En bref, Bryan Eubanks semble avoir choisi la voix de l’écriture et de la composition, des idées directrices et des structures formelles et rigoureuses dorénavant. De tout ce que j’ai entendu de ce musicien auparavant, je n’ai jamais trouvé qu’il était un grand virtuose en quelque sorte, mais que ce qui faisait sa force, c’étaient surtout les idées qui étaient derrière. Bryan Eubanks n’est pas un instrumentiste virtuose, mais il a des idées musicales singulières et fortes, et cette nouvelle orientation vers l’écriture est certainement un choix qui met beaucoup plus en valeur chacune de ses excellentes idées musicales. Recommandé en tout cas. 

Américain émigré en Suisse depuis pas mal d'années maintenant, Jason Kahn est également un musicien reconnu pour sa pratique de l'électronique, même s'il officie également à la batterie et à la voix maintenant. C'est aussi un musicien qui a eu de nombreuses occasions de pratiquer l'improvisation, mais qui a tendance à s'en écarter de plus en plus.
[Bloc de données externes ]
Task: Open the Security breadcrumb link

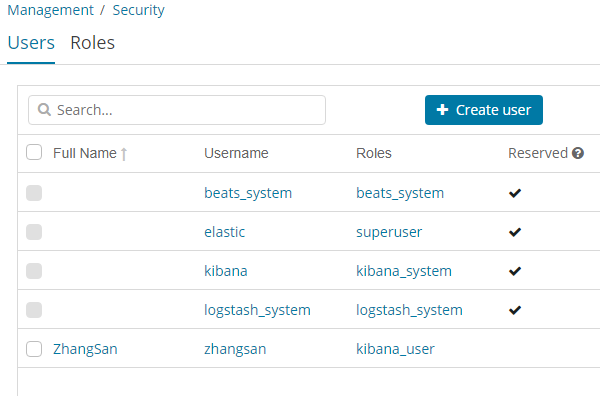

Preuve en est Noema, le dernier vinyle qu'il vient de publier sur son propre label.

Ce disque regroupe 37 petites pièces enregistrées en 2012 lors d'une résidence au Japon. Il s'agit uniquement de field-recordings, d'enregistrements en tous lieux et en tous genres, édités et mixés en 2013 à Zurich. Un peu de la même manière que Bryan Eubanks, je n'admire pas Jason Kahn pour sa virtuosité, mais pour la force de ses idées le plus souvent. Et ici, c'est encore le cas. Les enregistrements de Kahn ne sont pas tellement exceptionnels, leur mixage non plus. Mais l'écoute et la sensibilité de Kahn doivent bien l'être pour que ces enregistrements se révèlent aussi passionnants. Il y a quelque chose de profondément musical dans ces enregistrements, Kahn a su capter une ambiance sonore particulière lors de chaque enregistrement (qu'il contienne ou non de la musique). Qu'il soit dans un temple bouddhiste, dans un parc, un magasin, une station de métro, un restaurant, ou que sais-je encore, dans tous les lieux qu'il a eu l'occasion de visiter et d'explorer durant ces quelques mois, Jason Kahn a su capter comme l'essence sonore de ces lieux. Les enregistrements décrivent très bien l'atmosphère des lieux, et semblent capturés pour leur intérêt sonore et musical, mais lors du mixage, Jason Kahn a également su rendre compte de sa manière d'envisager chaque atmosphère, de rendre compte d'environnements drôles, intrigants, oppressants, austères, bruyants, calmes, musicaux, bruitistes, mystiques, citadins, naturels, etc. 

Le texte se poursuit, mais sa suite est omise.